#### Work item
Skip all lines in the entries below that come before the one containing "Altri (347, 1379)". Repeat that line and the rest exactly.

#### Material supplied
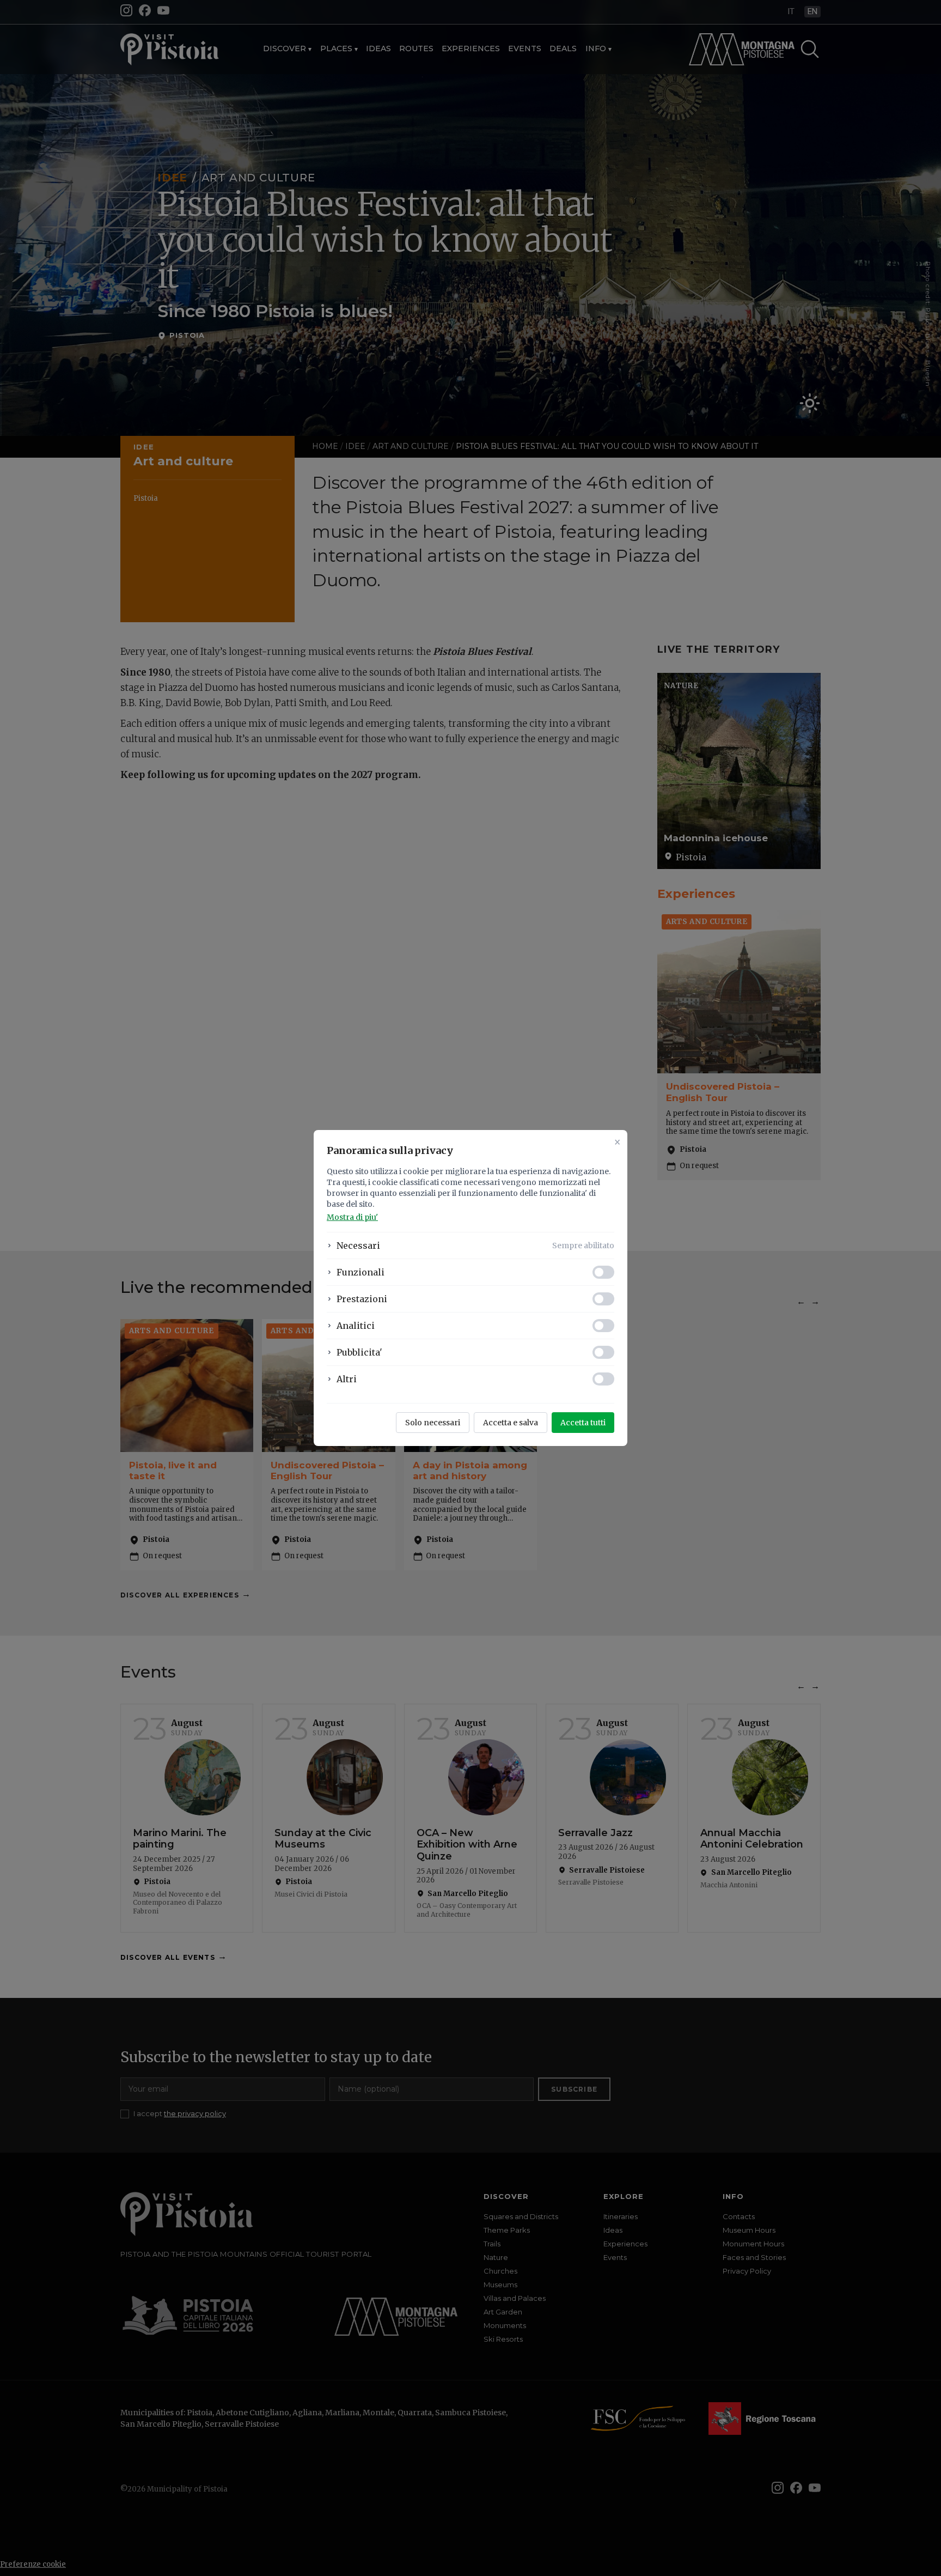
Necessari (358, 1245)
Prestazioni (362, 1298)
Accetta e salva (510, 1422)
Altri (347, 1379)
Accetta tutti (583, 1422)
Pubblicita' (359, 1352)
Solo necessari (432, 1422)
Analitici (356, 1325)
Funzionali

#### Task answer
Altri (347, 1379)
Accetta tutti (583, 1422)
Pubblicita' (359, 1352)
Solo necessari (432, 1422)
Analitici (356, 1325)
Funzionali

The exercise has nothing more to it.